[Feature] x86_64 page tracking for Stratus servers

[Date Prev][Date Next][Thread Prev][Thread Next][Date Index][Thread Index]

 



Attached is a git patch that implements a feature that is used by Stratus
fault-tolerant servers running on Intel x86_64 platforms.  It provides the
kernel mechanism that allows a loadable module to be able to keep track of
recently dirtied pages for the purpose of copying live, currently active
memory, to a spare memory module.

In Stratus servers, this spare memory module (and CPUs) will be brought into
lockstep with the original memory (and CPUs) in order to achieve fault
tolerance.

In order to make this feature work, it is necessary to track pages which have
been recently dirtied.  A simplified view of the algorithm used in the kernel
module is this:

1. Turn on the tracking functionality.
2. Copy all memory from active to spare memory module.
3. Until done:
	a) Identify all pages that were dirtied in the active memory since
	   the last copy operation.
	b) Copy all pages identified in 3a to the spare memory module.
	c) If number of pages still dirty is less than some threshhold,
		i.  "black out" the system (enter SMI)
		ii.  copy remaining pages in blackout context
		iii. goto step 4
	   Else
		goto 3a.
4. synchronize cpus
5. leave SMI, return to OS
6. System is now "Duplexed", and fault tolerant.

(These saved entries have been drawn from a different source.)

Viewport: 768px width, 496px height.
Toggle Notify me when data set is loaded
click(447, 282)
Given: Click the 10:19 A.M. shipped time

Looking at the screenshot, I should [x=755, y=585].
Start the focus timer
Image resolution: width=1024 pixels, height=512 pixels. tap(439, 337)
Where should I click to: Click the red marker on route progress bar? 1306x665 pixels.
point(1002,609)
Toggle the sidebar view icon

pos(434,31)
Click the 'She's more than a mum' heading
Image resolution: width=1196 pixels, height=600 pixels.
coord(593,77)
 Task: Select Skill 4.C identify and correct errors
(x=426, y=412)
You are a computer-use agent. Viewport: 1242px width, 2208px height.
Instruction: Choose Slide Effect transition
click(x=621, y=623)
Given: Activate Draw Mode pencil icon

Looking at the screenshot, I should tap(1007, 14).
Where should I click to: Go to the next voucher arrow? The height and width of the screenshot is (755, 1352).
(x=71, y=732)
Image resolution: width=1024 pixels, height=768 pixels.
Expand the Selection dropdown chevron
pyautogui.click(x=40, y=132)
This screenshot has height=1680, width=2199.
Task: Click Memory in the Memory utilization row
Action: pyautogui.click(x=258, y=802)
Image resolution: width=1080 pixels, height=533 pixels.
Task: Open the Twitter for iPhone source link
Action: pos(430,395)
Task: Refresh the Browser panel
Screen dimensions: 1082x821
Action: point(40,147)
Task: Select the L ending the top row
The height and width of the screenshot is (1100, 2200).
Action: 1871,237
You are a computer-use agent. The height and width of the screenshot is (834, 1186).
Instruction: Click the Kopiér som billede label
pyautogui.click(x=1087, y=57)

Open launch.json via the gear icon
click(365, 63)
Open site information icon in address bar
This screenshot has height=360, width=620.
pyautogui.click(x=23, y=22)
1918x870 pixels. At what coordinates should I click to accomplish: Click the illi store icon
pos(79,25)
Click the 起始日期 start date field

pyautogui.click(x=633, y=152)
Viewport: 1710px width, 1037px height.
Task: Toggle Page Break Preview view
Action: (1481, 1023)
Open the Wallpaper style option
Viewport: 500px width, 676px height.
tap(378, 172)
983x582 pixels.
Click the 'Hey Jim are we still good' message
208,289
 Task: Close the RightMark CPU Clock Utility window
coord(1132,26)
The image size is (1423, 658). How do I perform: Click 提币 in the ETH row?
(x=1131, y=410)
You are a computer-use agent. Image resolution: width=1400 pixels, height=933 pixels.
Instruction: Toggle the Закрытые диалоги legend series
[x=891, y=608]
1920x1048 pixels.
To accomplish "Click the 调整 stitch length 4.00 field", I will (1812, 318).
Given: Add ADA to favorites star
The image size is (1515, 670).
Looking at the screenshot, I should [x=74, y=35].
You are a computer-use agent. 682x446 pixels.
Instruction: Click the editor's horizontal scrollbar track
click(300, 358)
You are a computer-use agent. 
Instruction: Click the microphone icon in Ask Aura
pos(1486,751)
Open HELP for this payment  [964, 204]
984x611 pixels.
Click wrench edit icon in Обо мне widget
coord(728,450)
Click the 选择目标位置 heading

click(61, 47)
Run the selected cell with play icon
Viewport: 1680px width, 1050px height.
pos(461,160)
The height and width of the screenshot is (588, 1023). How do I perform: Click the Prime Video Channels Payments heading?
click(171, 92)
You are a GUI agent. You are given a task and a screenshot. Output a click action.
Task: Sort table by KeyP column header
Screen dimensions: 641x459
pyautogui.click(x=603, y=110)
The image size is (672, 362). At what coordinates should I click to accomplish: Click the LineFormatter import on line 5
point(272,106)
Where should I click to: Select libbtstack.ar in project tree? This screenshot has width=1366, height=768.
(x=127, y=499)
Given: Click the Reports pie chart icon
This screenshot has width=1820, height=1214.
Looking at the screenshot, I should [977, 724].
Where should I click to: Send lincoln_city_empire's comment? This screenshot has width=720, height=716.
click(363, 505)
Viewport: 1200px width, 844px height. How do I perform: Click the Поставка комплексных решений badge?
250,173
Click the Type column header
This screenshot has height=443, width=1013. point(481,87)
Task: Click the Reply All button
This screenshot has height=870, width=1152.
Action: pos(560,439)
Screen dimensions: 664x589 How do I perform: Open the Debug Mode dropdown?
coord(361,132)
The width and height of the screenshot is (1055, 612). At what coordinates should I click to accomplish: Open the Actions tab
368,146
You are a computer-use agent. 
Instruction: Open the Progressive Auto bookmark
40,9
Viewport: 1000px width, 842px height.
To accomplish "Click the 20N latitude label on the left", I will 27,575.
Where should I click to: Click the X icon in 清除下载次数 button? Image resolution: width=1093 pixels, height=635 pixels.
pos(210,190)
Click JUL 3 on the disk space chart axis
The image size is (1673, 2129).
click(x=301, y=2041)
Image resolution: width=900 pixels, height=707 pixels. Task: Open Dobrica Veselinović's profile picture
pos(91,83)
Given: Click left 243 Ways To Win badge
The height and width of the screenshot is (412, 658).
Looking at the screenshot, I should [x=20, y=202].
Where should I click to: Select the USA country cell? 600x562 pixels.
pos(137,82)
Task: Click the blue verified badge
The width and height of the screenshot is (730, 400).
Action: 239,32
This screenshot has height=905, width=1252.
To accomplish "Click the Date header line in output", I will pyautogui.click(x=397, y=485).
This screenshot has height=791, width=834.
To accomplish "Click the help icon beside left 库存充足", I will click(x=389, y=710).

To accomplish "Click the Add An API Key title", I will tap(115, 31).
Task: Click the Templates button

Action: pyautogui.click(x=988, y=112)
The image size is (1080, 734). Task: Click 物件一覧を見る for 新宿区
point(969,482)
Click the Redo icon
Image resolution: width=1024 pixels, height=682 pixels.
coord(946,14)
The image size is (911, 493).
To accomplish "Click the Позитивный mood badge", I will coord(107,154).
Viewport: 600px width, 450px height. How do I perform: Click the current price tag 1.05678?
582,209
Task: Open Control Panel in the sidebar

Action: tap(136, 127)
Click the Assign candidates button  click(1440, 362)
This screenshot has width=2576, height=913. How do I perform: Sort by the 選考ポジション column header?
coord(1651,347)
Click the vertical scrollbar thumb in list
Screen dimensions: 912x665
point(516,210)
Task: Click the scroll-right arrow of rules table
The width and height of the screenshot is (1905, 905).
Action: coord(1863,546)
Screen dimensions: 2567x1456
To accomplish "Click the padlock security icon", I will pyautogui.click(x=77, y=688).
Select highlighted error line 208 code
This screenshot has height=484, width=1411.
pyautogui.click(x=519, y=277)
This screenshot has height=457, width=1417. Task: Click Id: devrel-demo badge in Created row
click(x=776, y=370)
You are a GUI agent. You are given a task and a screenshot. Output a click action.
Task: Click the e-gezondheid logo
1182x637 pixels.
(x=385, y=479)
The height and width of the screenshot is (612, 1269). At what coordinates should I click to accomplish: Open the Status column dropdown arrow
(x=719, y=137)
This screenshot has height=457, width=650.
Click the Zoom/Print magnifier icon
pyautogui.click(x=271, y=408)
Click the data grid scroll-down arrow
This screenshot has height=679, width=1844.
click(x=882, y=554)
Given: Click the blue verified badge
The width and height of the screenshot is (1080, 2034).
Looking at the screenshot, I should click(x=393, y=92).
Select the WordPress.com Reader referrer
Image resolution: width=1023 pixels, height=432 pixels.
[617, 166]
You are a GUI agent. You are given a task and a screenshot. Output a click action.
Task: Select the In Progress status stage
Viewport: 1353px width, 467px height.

Most of this work is done in the loadable module, especially since copying
memory from one module to another is specific to Stratus boards, as is the
system blackout and final copy which takes place in an SMI context.

Given that, it is desireable to make the kernel patch as small and
unobtrusive as possible.  Also, regardless of whether or not the memory tracking
is active, the OS should handle dirty pages in the same way it always has.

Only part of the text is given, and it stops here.